Five books of Moses, namely Genesis, Exodus, Leviticus, Numbers, Deuteronomy; Joshua, Judges, Ruth, four books of Kings, two of Paralipomenon, Esdras, Nehemiah, Tobit, Judith, Esther, Job, Psalms of David, Proverbs, Ecclesiastes, Song of Songs, Wisdom, Ecclesiasticus, Isaiah, Jeremiah, Baruch, Ezechiel, Daniel; the twelve minor prophets, namely Hosea, Joel, Amos, Obadiah, Jonah, Micah, Nahum, Habakkuk, Zephaniah, Haggai, Zechariah, Malachi; two books of the Maccabees; the four gospels of Matthew, Mark, Luke and John; fourteen letters of Paul, to the Romans, two to the Corinthians, to the Galatians, to the Ephesians, to the Philippians, two to the Thessalonians, to the Colossians, two to Timothy, to Titus, to Philemon, to the Hebrews; two letters of Peter, three of John, one of James, one of Jude; Acts of the Apostles; Apocalypse of John."

In case you’ve forgotten, the Council of Florence was from 1438-1445 A.D. Martin Luther absolutely, 100% positively knew those seven books were inspired!

‘Another part of his bible’; yes, ‘his bible’ for sure!
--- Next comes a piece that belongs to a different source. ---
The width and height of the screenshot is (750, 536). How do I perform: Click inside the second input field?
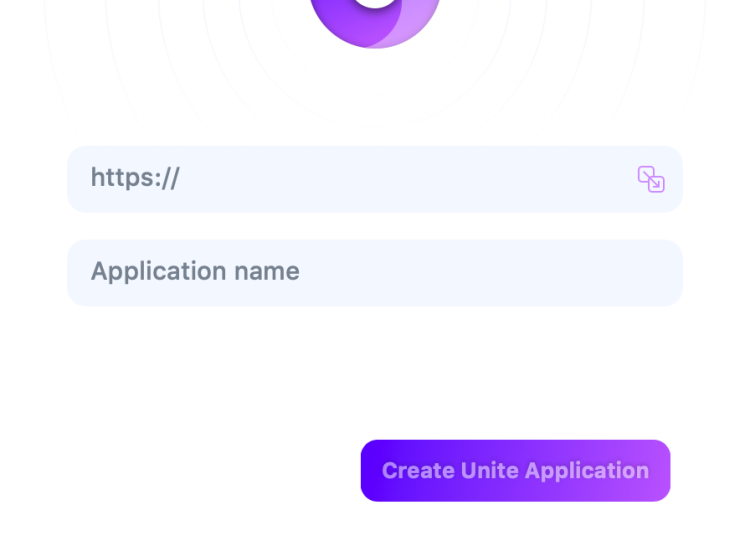pos(375,272)
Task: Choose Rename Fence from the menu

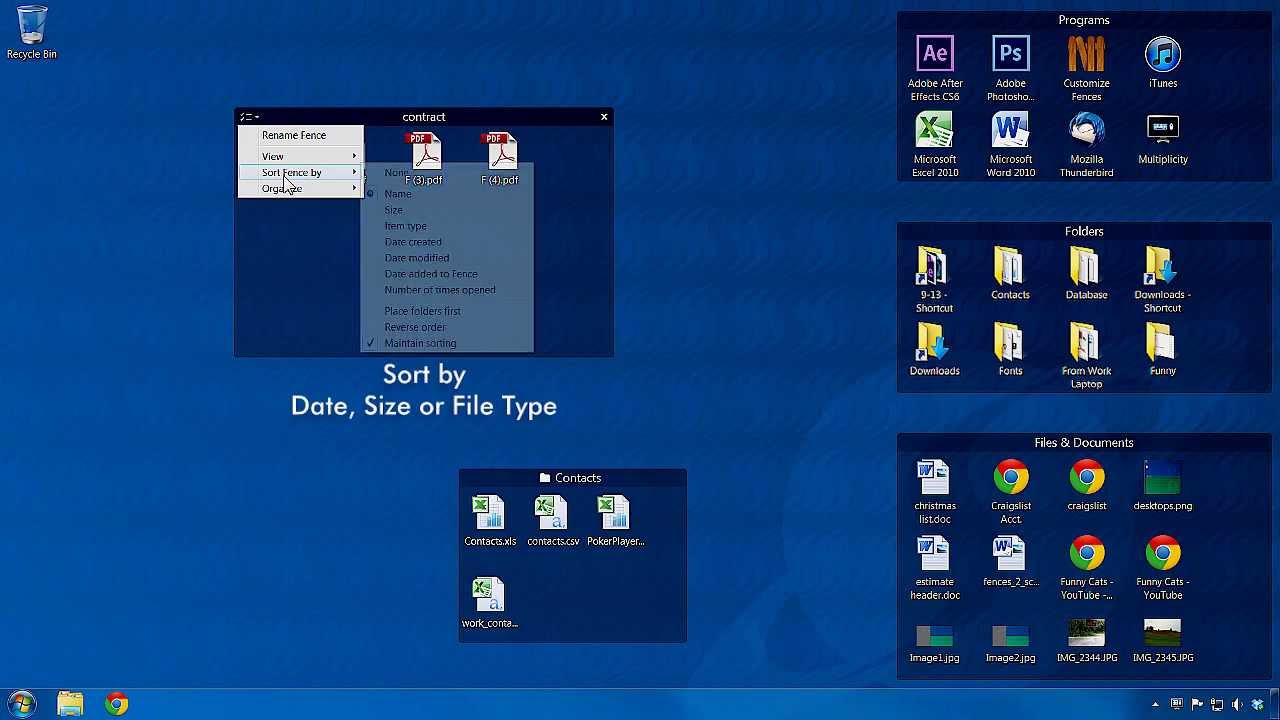Action: coord(294,135)
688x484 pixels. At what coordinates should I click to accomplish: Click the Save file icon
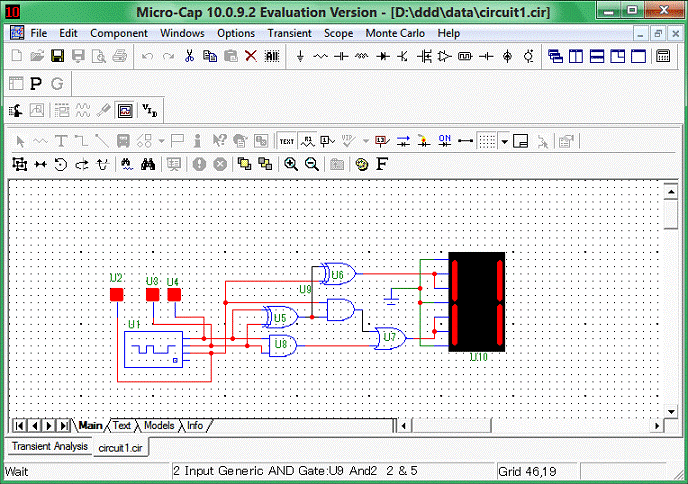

Why would he ‘move’ them if not to categorize them as non-inspired?! Why did he ‘move’ the books of James, Jude, Hebrews and Revelation (without page numbers!) in like manner? Just to express an opinion? :rofl:


[quote=“steido01, post:33, topic:480786, full:true”]

Then whose authority do you propose are we to accept the bible canon? Luther’s?


Because there were Jews who accepted those portions of Daniel and Esther written in Greek as being inspired Scripture. You are focusing on one group of Jews who determined what was Scripture in 90 AD and using that as what shouldn’t belong in the Bible; funny thing is, those Jews that rejected those portions of Daniel and Esther are the same Jews that rejected all 27 books of the New Testament!


This is an absurd thing to say.
Cajetan died before Trent.
Erasmus died before Trent.
Luther died before Trent.

I’m doing precisely the opposite. I’m asking the historical questions exactly about how certain books were accepted, and your response is simply “Roma locuta est!” You can’t just anathematize those pesky minds who won’t just shut up and quit asking those troublesome historical questions!

It is most certainly not a lie. Luther did not hold certain books to be inspired. That is no lie. The Council of Florence was viewed by Luther, and others, as a local council and therefore did not carry the weight of an ecumenical council of the Church. Modern-day Catholics dispute him, but the fact is not changed. That is not a lie.

You may apologize to me.

No, you are! You brought up Jamnia. I’ve made no mention of that silly council. Don’t lump me in with the “Protestants” who look there for their authority; Lutherans do not fit neatly there as I’ve already mentioned. It has no bearing on the simple historical questions. But please, enlighten me: By what authority do you add to the Hebrew Scriptures with the language of their Ptolomeic oppressors?


I hope those who are reading this conversation are enjoying the very obvious false accusations and “re-imaginings” of history here.


To say ‘he did not understand’ is not the same has he ‘viewed’. He surely understood what Florence promulgated and he certainly was docile to its defined canon during his tenure as a Catholic priest! Of course he ‘viewed’ Florence as non-binding, but only after he got excommunicated! How convenient!

So, do you care to answer my question regarding as to why Luther ‘moved’ books of the Bible into an appendix if not to view them as non-inspired? If you can, that is.